Harlow still embraces it, but she would prefer it to be a non-issue. As in, she hopes that she can still be seen as a talented professional without the white patches marbling down her body. She told The Guardian in an interview, “If one day I’m all black, I’m still a model. If one day I’m all white, I’m still a model. I am not my skin. I am a model with a skin condition.” Not only does she embrace her appearance, but she's moved past the point where she believes it to matter at all.
While sometimes our differences can lead to our successes and life's work, other times it's important to just embrace them and find the beauty in them regardless. In this photo, Twitter user Katelyn outlined her vitiligo so it looked like a world map, showcasing her condition as something striking rather than something to hide. And her message? "Say what you want. I'm comfortable with the skin I'm in." Amen, girl.
____________
# EXERCISE DETAILS
Rewrite the stretch of the vitiligo excerpt from "Harlow still embraces" through "matter at all.", swapping "talented" for "gifted". These items come from a separate source.

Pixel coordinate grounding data
____________
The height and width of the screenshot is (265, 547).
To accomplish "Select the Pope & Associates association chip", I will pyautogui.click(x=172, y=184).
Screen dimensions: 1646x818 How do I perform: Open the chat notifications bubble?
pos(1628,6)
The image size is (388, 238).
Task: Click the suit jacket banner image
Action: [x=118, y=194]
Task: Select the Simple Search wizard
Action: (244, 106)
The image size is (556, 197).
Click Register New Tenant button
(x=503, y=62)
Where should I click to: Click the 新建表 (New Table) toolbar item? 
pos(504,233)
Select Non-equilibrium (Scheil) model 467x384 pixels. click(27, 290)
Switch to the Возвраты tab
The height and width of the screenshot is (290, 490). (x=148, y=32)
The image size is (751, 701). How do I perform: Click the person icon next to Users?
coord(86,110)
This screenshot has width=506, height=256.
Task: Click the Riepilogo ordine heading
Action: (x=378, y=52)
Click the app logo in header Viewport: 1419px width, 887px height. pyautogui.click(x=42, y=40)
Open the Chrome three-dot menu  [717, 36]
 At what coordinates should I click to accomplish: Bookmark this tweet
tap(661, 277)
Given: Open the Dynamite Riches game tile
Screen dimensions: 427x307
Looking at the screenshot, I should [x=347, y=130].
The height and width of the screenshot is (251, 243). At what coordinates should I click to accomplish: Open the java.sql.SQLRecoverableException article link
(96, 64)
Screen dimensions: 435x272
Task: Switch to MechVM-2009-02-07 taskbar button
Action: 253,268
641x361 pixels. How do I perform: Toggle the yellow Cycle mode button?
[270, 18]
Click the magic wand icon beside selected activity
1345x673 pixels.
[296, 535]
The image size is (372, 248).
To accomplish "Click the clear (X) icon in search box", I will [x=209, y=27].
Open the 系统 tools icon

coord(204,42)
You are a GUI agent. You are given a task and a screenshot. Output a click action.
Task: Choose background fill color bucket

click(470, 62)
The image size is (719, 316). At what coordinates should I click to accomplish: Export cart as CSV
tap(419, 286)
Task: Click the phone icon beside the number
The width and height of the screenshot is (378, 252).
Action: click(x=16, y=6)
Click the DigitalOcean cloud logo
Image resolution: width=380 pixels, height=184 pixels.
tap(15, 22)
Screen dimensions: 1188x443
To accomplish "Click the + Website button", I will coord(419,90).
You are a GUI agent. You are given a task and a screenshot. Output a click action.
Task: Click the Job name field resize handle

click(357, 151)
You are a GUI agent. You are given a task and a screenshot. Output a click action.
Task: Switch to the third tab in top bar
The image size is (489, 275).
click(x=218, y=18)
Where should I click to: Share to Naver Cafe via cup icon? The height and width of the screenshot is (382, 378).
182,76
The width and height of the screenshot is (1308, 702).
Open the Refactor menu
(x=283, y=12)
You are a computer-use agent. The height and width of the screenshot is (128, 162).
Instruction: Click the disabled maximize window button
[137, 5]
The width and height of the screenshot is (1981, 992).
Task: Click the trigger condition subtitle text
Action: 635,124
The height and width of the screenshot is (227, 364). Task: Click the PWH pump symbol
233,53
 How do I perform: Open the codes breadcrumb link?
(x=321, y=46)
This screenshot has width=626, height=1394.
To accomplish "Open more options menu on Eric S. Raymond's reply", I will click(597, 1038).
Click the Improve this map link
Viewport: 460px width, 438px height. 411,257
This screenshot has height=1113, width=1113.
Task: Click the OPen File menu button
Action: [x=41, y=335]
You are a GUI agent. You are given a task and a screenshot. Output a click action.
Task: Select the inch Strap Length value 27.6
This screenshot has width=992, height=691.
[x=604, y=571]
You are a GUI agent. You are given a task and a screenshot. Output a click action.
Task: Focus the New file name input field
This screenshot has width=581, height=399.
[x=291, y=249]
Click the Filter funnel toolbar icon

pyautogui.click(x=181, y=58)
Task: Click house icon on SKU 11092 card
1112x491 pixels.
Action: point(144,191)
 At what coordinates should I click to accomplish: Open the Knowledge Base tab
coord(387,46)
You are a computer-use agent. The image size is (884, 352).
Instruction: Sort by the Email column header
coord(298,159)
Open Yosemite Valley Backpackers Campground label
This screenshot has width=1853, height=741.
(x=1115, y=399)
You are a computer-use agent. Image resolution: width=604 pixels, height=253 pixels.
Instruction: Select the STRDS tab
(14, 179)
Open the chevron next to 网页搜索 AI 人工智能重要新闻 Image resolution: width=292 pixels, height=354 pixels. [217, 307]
____________
# ANSWER AREA
Harlow still embraces it, but she would prefer it to be a non-issue. As in, she hopes that she can still be seen as a gifted professional without the white patches marbling down her body. She told The Guardian in an interview, “If one day I’m all black, I’m still a model. If one day I’m all white, I’m still a model. I am not my skin. I am a model with a skin condition.” Not only does she embrace her appearance, but she's moved past the point where she believes it to matter at all.